» ENUNCIADO: Prossiga o texto sobre o Acordo dos sindicatos com o ME e a dignidade profissional dos professores, começando logo após a última frase apresentada.

» EXCERTO:
O instalado debate sobre a justeza ou não justeza do Acordo assinado por alguns sindicatos com o ME tem estado centrado, sobretudo, em contas de somar e de subtrair e na tentativa de apuramento do respectivo saldo. Não digo isto em tom irónico nem para menorizar essa discussão. Penso, todavia, que esse debate não é o mais importante, e penso isso por duas razões:
1. Este género de balanço entre o deve e o haver permite sempre múltiplas conclusões moldáveis aos pressupostos de que se parte. Permite, por exemplo, que o termo de comparação seja aquele que mais convém: já li que o conteúdo do Acordo deve ser comparado com a situação que Maria de Lurdes Rodrigues deixou, e que não deve ser comparado com a situação existente antes de Maria de Lurdes Rodrigues. É claro que se a lógica argumentativa for esta teremos sempre de concluir que o medíocre, por mais medíocre que seja, se transforma em bom, se comparado com o mau ou com o péssimo. Se a lógica for esta, percebe-se, então, a satisfação de alguns, pois como o que existia era o pior possível, a «vitória» era garantida, por mais medíocre que fosse o resultado alcançado ou a alcançar;
2. Mas, na minha opinião, a razão determinante porque não devemos ficar centrados na contabilidade é esta: o que estava em jogo era demasiado grande, era demasiado importante para poder ser reduzido a saldos de somas e de subtracções ou para poder ser reduzido a comparações esdrúxulas.
O que estava, verdadeiramente, em jogo era a dignidade de uma classe profissional, era a dignidade de milhares de profissionais. Que ou era recuperada ou não era recuperada. A dignidade profissional não é susceptível de ser trinta por cento recuperada ou dois terços ou quatro quintos recuperada. Ou a recuperamos por inteiro ou não a recuperamos.
Os professores foram, durante quatro anos, objecto de enxovalho público intencional. Nenhuma profissão, até hoje, em Portugal, tinha sido alvo directo de um ataque tão desvairado à sua dignidade profissional, como foi a dos professores. Nenhuma profissão, até hoje, em Portugal, tinha ficado à mercê da mais absoluta incompetência técnica e política de que há memória na governação portuguesa. Os professores foram cobaias de um incontido aventureirismo e da total irresponsabilidade de políticos que assumiram funções sem terem a mínima preparação para as assumir.

» SECÇÃO DE DADOS:
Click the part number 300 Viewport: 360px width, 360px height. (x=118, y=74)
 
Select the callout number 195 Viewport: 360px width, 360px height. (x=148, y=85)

» RESPOSTA:
Usufruindo da inimputabilidade exclusiva dos políticos e dos loucos, o Governo anterior quis, por um lado, desqualificar, junto da opinião pública, os docentes portugueses e, por outro lado, dividir os professores para melhor os dominar. Para isto, socorreu-se de todas as armas que tinha à disposição e:
a) Criou um estúpida, inútil e arbitrária divisão da carreira. E apesar do monumental protesto que originou e apesar de unanimemente se reconhecer quer a estupidez e a inutilidade da iniciativa, quer a arbitrariedade com que o processo de divisão foi realizado - virando do avesso o escalonamento e a vida profissional de muitos colegas -, a responsável da pasta da Educação, o primeiro-ministro e os deputados do seu partido, possuídos de uma arrogância desmedida, fizeram questão de levar a barbárie até ao fim;
b) Criou um péssimo modelo de avaliação. Provavelmente o pior modelo de avaliação que o chamado mundo civilizado conheceu. Nenhum país da Europa tem algo igual ou aparentado. Um modelo monstruoso e inexequível, numa palavra: um modelo incompetente. Só mentes simultaneamente ignorantes e delirantes poderiam produzir tamanha enormidade. E apesar da gigantesca oposição que gerou, a responsável da Educação, o primeiro-ministro e os deputados do seu partido, possuídos de uma arrogância desmedida, fizeram questão de levar a barbárie até ao fim;
c) Criou um Estatuto da Carreira Docente e um modelo de gestão vergonhosos e inaceitáveis, que tinham como principal objectivo a proletarização dos professores e a sua domesticação.
Fruto de uma ideologia feita de dogmas e de uma confrangedora pobreza doutrinária, a noção de Escola dos governos do PS tem como mito inspirador a empresa, à qual se amalgamam, de modo desconexo, conceitos politicamente correctos e pretensamente democráticos, para «inglês ver», como é o caso da criação de um órgão (Conselho Geral) onde se introduz, a monte, as mais variadas gentes vindas das mais variadas procedências: autarquias, empresas, clubes recreativos e tudo o mais que os vários compadrios, dos partidários aos pessoais, possam permitir.
Da conjugação destes três factores resultaram as piores consequências a diferentes níveis:
- a nível do ambiente que se vive entre colegas;
- a nível da auto-estima profissional;
- a nível da motivação;
- a nível da confiança e a nível das expectativas, quanto ao futuro;
- etc., etc., etc.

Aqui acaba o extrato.